A lightweight GPU runtime for Python with Rust-powered scheduler, NVRTC JIT compilation, and NumPy-like API
Project description
PyGPUkit — Lightweight GPU Runtime for Python
A minimal, modular GPU runtime with Rust-powered scheduler, NVRTC JIT compilation, and a clean NumPy-like API.
Overview
PyGPUkit is a lightweight GPU runtime for Python that provides:
- Single-binary distribution — works with just GPU drivers, no CUDA Toolkit needed
- Rust-powered scheduler with admission control, QoS, and resource partitioning
- NVRTC JIT (optional) for custom kernel compilation
- A NumPy-like
GPUArraytype - Kubernetes-inspired GPU scheduling (bandwidth + memory guarantees)

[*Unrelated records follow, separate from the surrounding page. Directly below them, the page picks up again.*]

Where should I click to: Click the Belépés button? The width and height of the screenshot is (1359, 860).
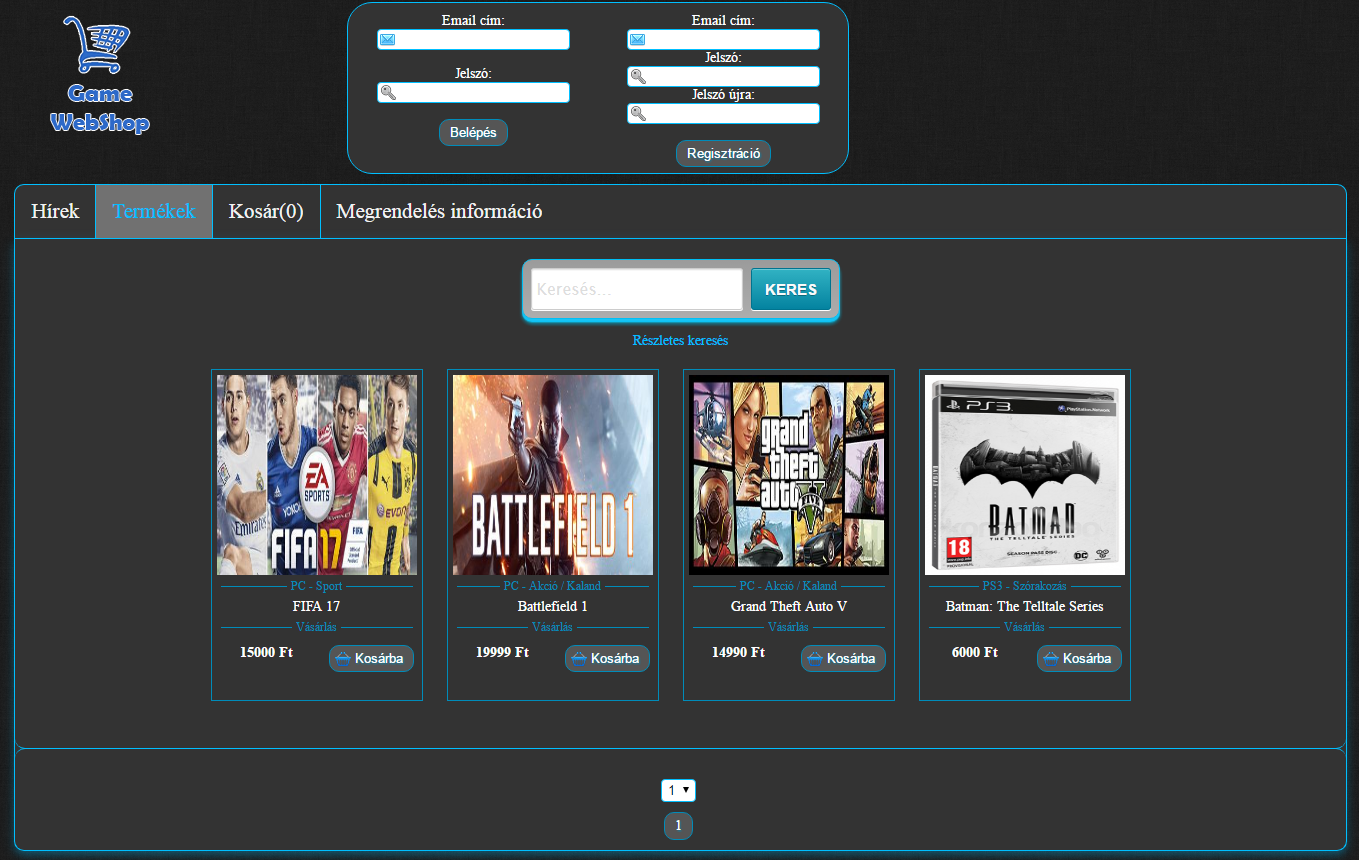(x=472, y=132)
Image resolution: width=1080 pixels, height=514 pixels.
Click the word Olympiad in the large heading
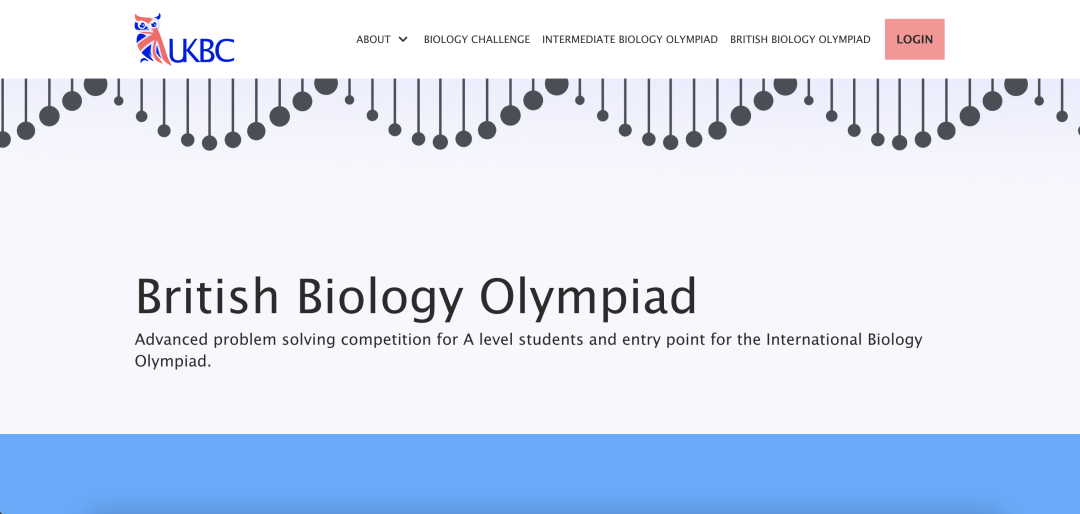pos(588,296)
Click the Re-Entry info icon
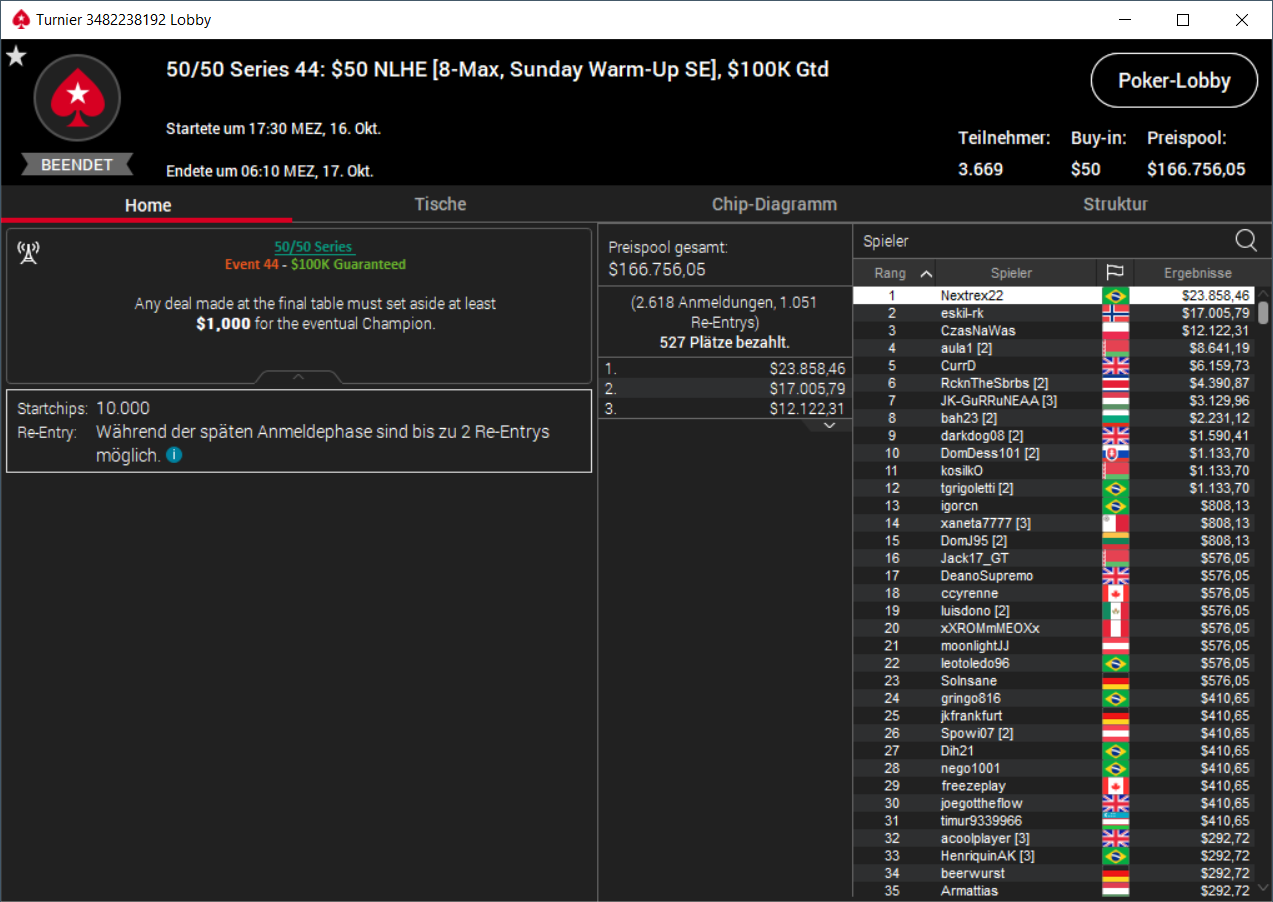This screenshot has width=1273, height=902. point(174,455)
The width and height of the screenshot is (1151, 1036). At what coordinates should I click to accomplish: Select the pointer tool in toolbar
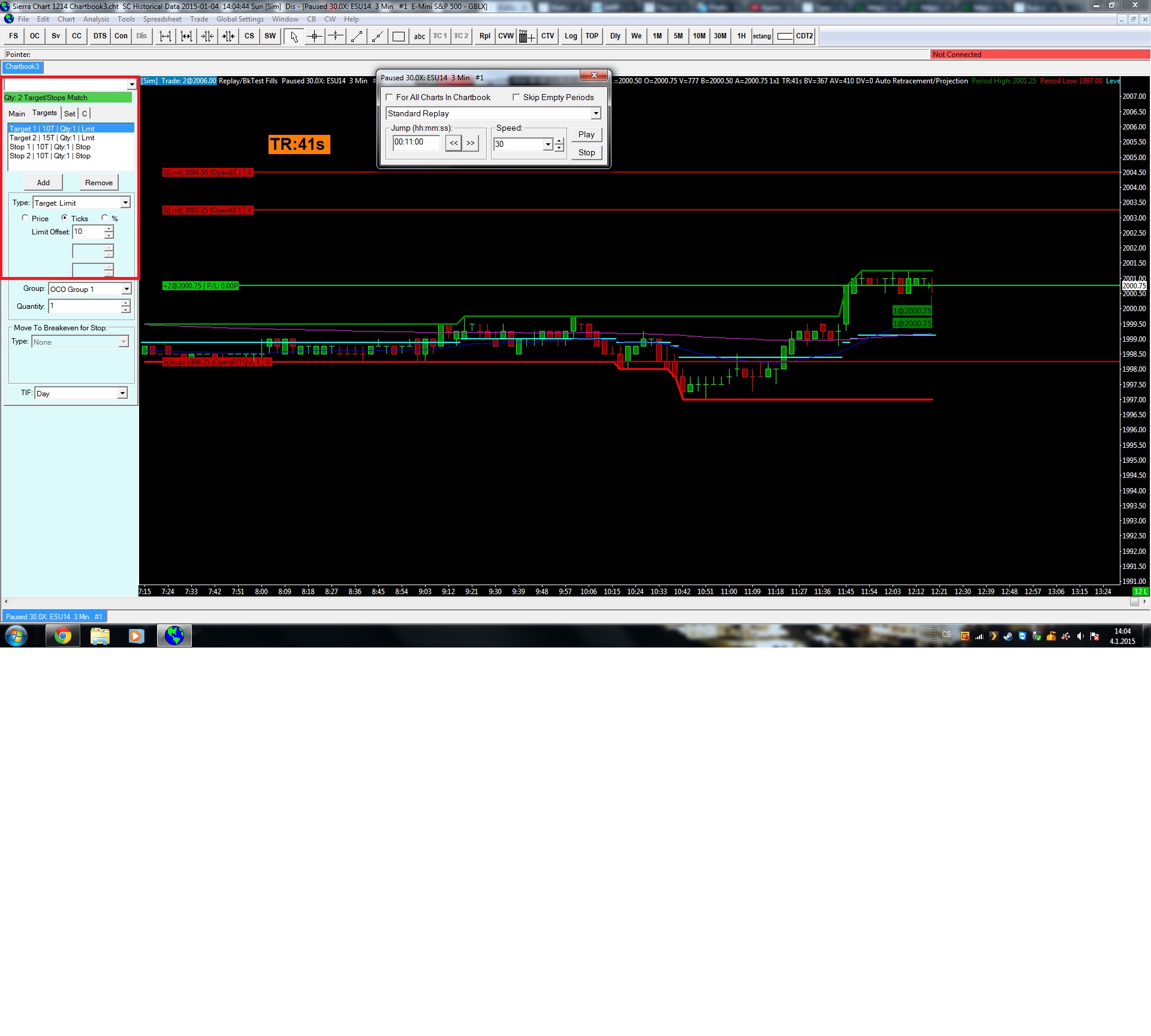click(294, 37)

PyGPUkit aims to be the "micro-runtime for GPU computing": small, fast, and ideal for research, inference tooling, DSP, and real-time systems.
Note: PyGPUkit is NOT a PyTorch/CuPy replacement—it's a lightweight runtime for custom GPU workloads where full ML frameworks are overkill.
What's New in v0.2.5
FP16 / BF16 Support
| Feature | Description |
|---|---|
| FP16 (float16) | Half-precision floating point |
| BF16 (bfloat16) | Brain floating point (better dynamic range) |
| FP32 Accumulation | Numerical stability via FP32 intermediate |
| Type Conversion | astype() for seamless dtype conversion |
import pygpukit as gpk
import numpy as np
# FP16 operations
a = gpk.from_numpy(np.random.randn(1024, 1024).astype(np.float16))

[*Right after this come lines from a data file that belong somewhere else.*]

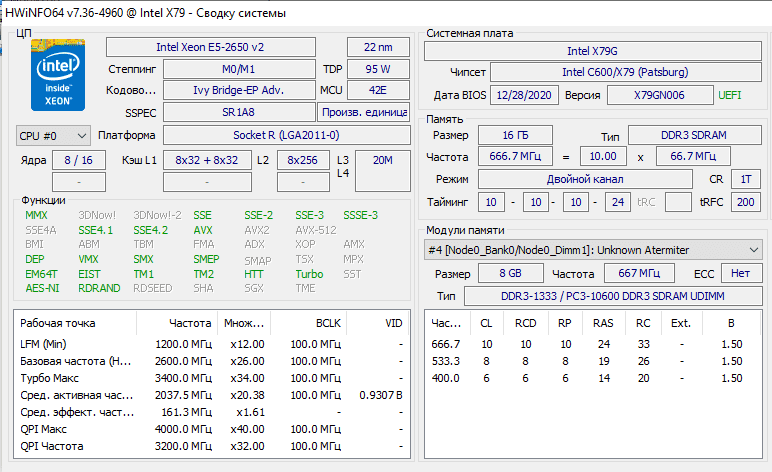Image resolution: width=772 pixels, height=472 pixels.
Task: Click the Intel C600/X79 (Patsburg) chipset field
Action: [x=626, y=72]
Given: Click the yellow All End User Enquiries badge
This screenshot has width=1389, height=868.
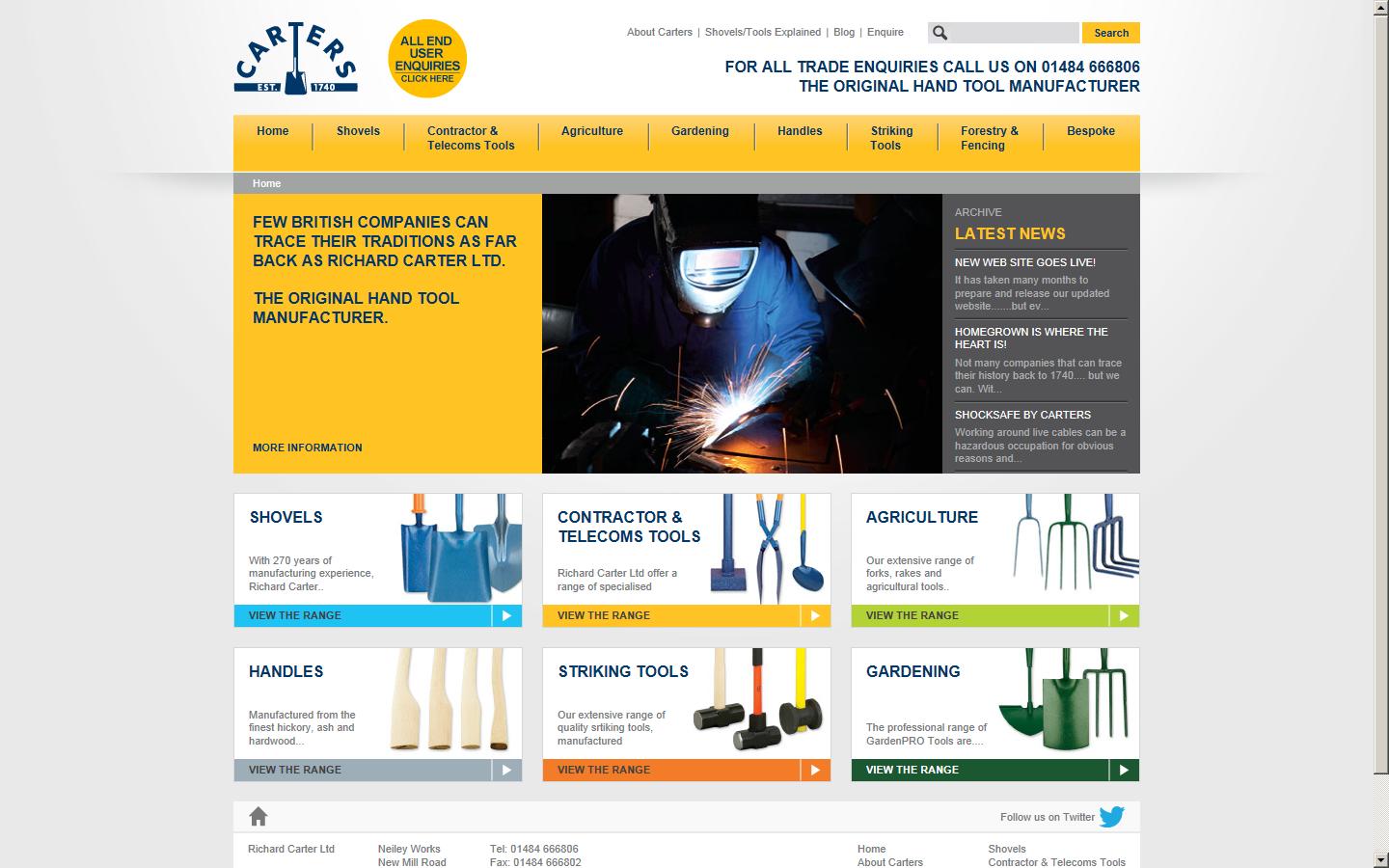Looking at the screenshot, I should pos(427,59).
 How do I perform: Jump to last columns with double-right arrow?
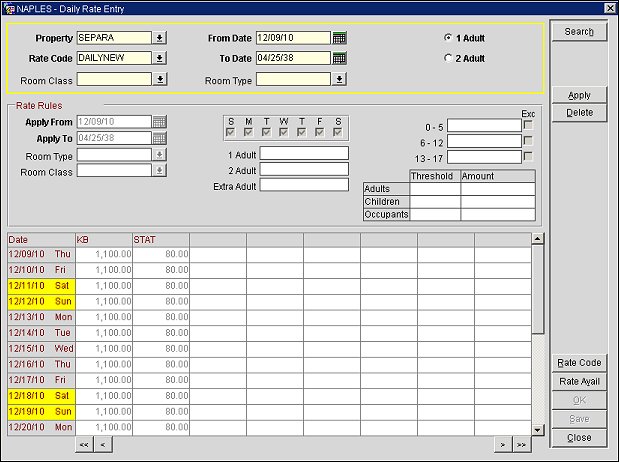point(521,444)
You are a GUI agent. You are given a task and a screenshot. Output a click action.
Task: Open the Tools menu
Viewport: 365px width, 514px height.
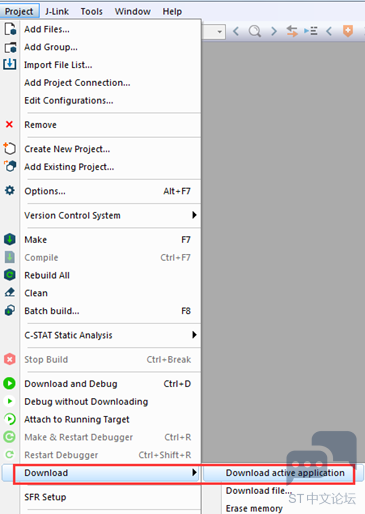tap(92, 11)
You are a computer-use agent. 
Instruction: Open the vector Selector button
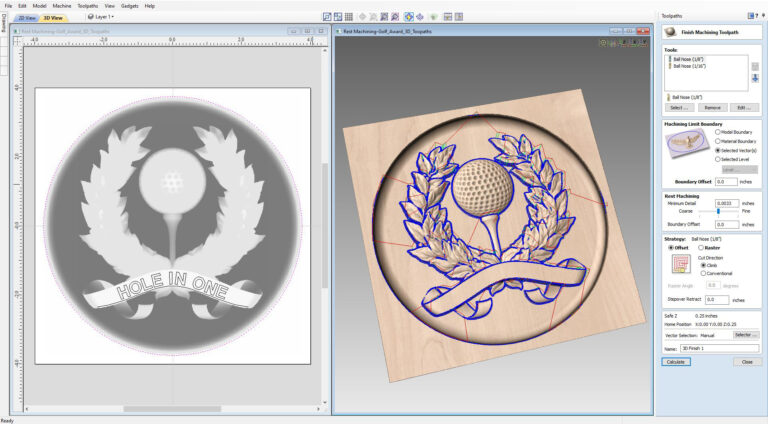coord(746,335)
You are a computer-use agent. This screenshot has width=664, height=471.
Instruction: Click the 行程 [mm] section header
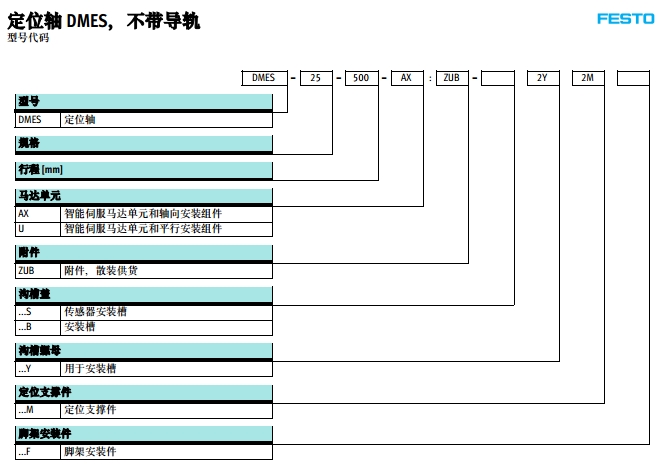[144, 170]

b = gpk.from_numpy(np.random.randn(1024, 1024).astype(np.float16))
c = a @ b # FP16 matmul
# BF16 operations
arr = np.random.randn(1024, 1024).astype(np.float32)
a_bf16 = gpk.from_numpy(arr).astype(gpk.bfloat16)
b_bf16 = gpk.from_numpy(arr).astype(gpk.bfloat16)
c_bf16 = a_bf16 @ b_bf16 # BF16 matmul
result = c_bf16.astype(gpk.float32) # Convert back to FP32
Reduction Operations
| Operation | Description |
|---|---|
gpk.sum(a) |
Sum of all elements |
gpk.mean(a) |
Mean of all elements |
gpk.max(a) |
Maximum element |
Operator Overloads
c = a + b # Element-wise add
c = a - b # Element-wise subtract
c = a * b # Element-wise multiply
c = a / b # Element-wise divide
c = a @ b # Matrix multiplication
What's New in v0.2.4
Single-Binary Distribution
| Feature | Description |
|---|---|
| Driver-only mode | Only nvcuda.dll (GPU driver) required |
| Dynamic NVRTC | JIT loaded at runtime, optional |
| No cudart dependency | Eliminated CUDA Runtime dependency |
| Smaller wheel | No bundled DLLs |
import pygpukit as gp
# Works with just GPU drivers!
print(f"CUDA: {gp.is_cuda_available()}") # True (if GPU driver installed)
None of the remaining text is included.